The fee will be set on a case-by-case basis, the Zurich-based company said today. A basis point is one hundredth of a percentage point.
UBS said this month it would start levying charges on Dec. 21, adding to measures imposed last year to control inflows into clearing accounts. The bank has been levying a “temporary excess balance fee” since August 2011 in cash clearing accounts where net inflows were above a certain undisclosed threshold.
Credit Suisse Group AG, the second-biggest Swiss bank, this month also started imposing negative rates on cash clearing accounts of banks in francs and other currencies above a certain threshold.
UBS and Credit Suisse are cutting risk-taking and reducing their balance sheets to meet stricter capital requirements from regulators. Franc deposits held for other banks use up capital and introducing charges allows a lender to compensate. Both banks have been encouraging clients to keep their cash balances in francs as low as possible.
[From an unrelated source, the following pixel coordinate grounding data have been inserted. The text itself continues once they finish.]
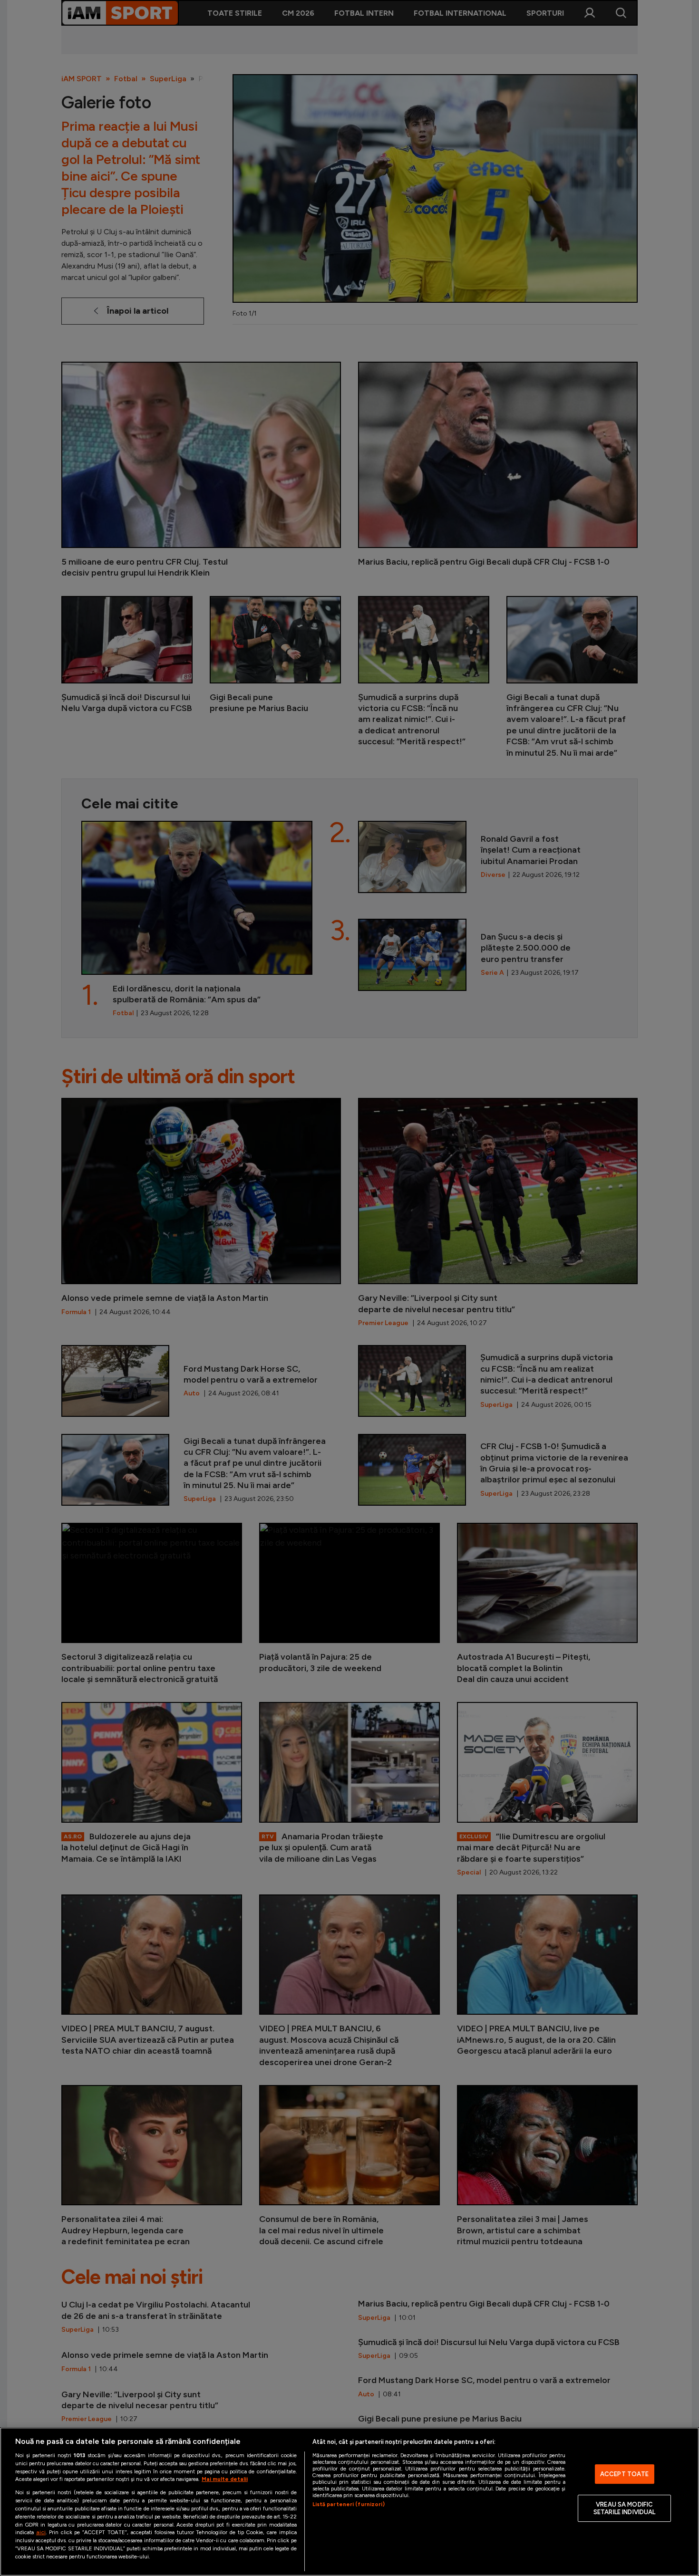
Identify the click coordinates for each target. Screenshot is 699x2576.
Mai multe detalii (225, 2479)
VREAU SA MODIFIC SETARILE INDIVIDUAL (624, 2508)
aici (41, 2532)
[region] (349, 2501)
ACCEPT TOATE (624, 2474)
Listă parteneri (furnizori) (348, 2504)
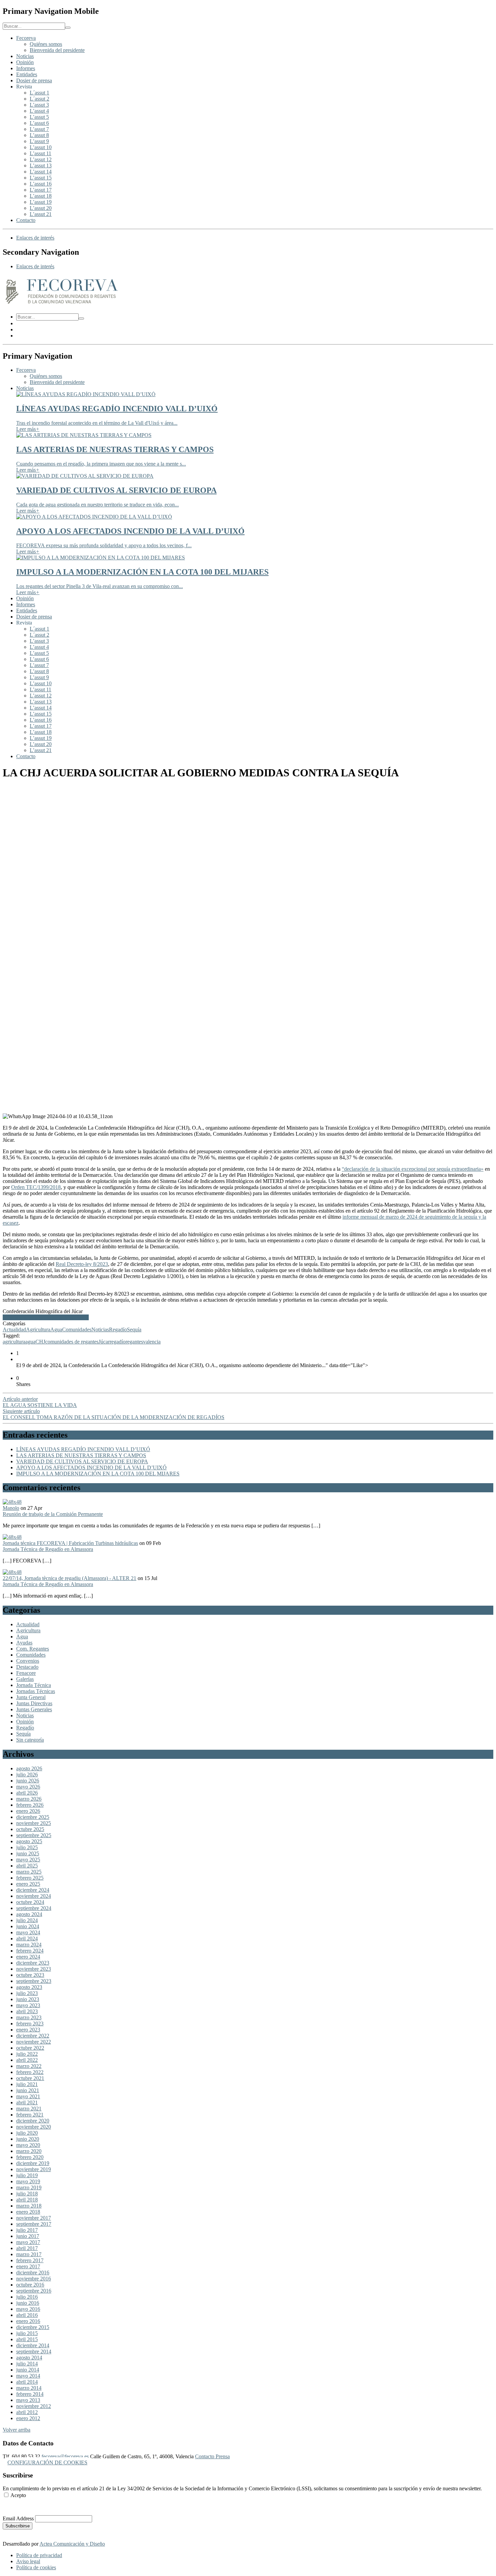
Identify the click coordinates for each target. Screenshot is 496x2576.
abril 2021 (27, 2102)
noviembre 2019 (33, 2169)
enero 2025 (28, 1884)
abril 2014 (27, 2382)
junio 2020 (27, 2139)
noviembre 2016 (33, 2278)
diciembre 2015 (32, 2327)
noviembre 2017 (33, 2218)
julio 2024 (27, 1920)
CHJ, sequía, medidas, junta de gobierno (46, 1317)
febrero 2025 (30, 1878)
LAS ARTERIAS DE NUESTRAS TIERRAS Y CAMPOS (81, 1455)
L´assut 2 (39, 99)
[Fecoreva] (62, 305)
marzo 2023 (29, 2017)
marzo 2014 (29, 2388)
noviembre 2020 (33, 2127)
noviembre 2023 (33, 1969)
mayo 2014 (28, 2376)
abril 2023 (27, 2011)
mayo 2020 (28, 2145)
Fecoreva (26, 38)
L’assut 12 (41, 159)
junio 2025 (27, 1853)
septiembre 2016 (33, 2291)
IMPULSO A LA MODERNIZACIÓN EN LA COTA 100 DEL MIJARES (98, 1473)
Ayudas (24, 1642)
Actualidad (14, 1329)
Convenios (27, 1661)
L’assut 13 (41, 165)
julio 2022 (27, 2054)
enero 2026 (28, 1811)
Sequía (134, 1329)
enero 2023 (28, 2029)
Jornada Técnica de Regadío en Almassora (48, 1549)
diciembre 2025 (32, 1817)
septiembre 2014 (33, 2351)
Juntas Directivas (34, 1703)
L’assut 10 (41, 147)
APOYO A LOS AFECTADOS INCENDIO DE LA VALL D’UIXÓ (91, 1467)
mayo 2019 (28, 2181)
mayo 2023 (28, 2005)
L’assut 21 (41, 214)
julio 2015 (27, 2333)
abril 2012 (27, 2412)
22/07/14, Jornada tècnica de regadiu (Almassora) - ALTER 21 (69, 1578)
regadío (118, 1342)
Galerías (25, 1679)
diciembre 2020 (32, 2121)
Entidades (26, 74)
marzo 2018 (29, 2206)
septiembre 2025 (33, 1835)
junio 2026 (27, 1780)
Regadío (118, 1329)
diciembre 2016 (32, 2272)
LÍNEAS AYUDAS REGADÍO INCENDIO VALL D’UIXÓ (83, 1449)
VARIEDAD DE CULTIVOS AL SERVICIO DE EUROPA (82, 1461)
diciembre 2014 (32, 2345)
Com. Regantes (32, 1649)
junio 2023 (27, 1999)
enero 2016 (28, 2321)
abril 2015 (27, 2339)
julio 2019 (27, 2175)
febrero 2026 (30, 1805)
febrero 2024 (30, 1951)
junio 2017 (27, 2236)
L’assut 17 (41, 190)
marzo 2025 (29, 1872)
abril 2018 (27, 2200)
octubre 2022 (30, 2048)
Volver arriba (16, 2430)
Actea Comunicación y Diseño (72, 2544)
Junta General (31, 1697)
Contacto (25, 220)
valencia (152, 1342)
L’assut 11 (40, 153)
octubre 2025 (30, 1829)
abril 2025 (27, 1865)
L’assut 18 (41, 196)
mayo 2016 (28, 2309)
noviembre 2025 (33, 1823)
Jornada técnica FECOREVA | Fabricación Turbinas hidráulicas (70, 1543)
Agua (56, 1329)
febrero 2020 (30, 2157)
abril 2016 (27, 2315)
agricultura (14, 1342)
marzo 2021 (29, 2108)
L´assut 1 (39, 92)
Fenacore (26, 1673)
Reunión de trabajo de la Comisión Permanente (53, 1514)
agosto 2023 (29, 1987)
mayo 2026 (28, 1787)
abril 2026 (27, 1793)
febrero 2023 (30, 2023)
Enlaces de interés (35, 238)
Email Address (18, 2518)
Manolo (11, 1508)
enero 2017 (28, 2266)
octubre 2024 (30, 1902)
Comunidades (76, 1329)
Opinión (25, 62)
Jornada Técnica (33, 1685)
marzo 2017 (29, 2254)
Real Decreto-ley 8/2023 (82, 1264)
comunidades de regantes (72, 1342)
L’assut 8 (39, 135)
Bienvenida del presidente (57, 50)
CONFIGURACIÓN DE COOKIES (47, 2462)
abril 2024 (27, 1938)
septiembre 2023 (33, 1981)
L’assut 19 (41, 202)
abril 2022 (27, 2060)
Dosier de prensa (34, 80)
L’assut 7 (39, 129)
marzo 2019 (29, 2187)
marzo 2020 (29, 2151)
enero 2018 (28, 2212)
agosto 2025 (29, 1841)
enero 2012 (28, 2418)
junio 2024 (27, 1926)
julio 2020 (27, 2133)
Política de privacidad (39, 2555)
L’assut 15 (41, 178)
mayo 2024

Depositors have turned to Switzerland and Denmark as they hunt for currencies with less risk than the euro, the fate of which depends in part on whether nations such as Greece can pay their debts. Switzerland’s central bank imposed a cap of 1.20 francs per euro in September 2011 to protect the economy after investors seeking a haven from Europe’s debt crisis pushed the exchange rate toward parity.
State Street Corp. and Bank of New York Mellon Corp., two of the world’s biggest custody banks, have already disclosed plans to offer negative interest rates on francs and Danish kroner. Royal Bank of Canada is also imposing negative rates on some customers for those currencies.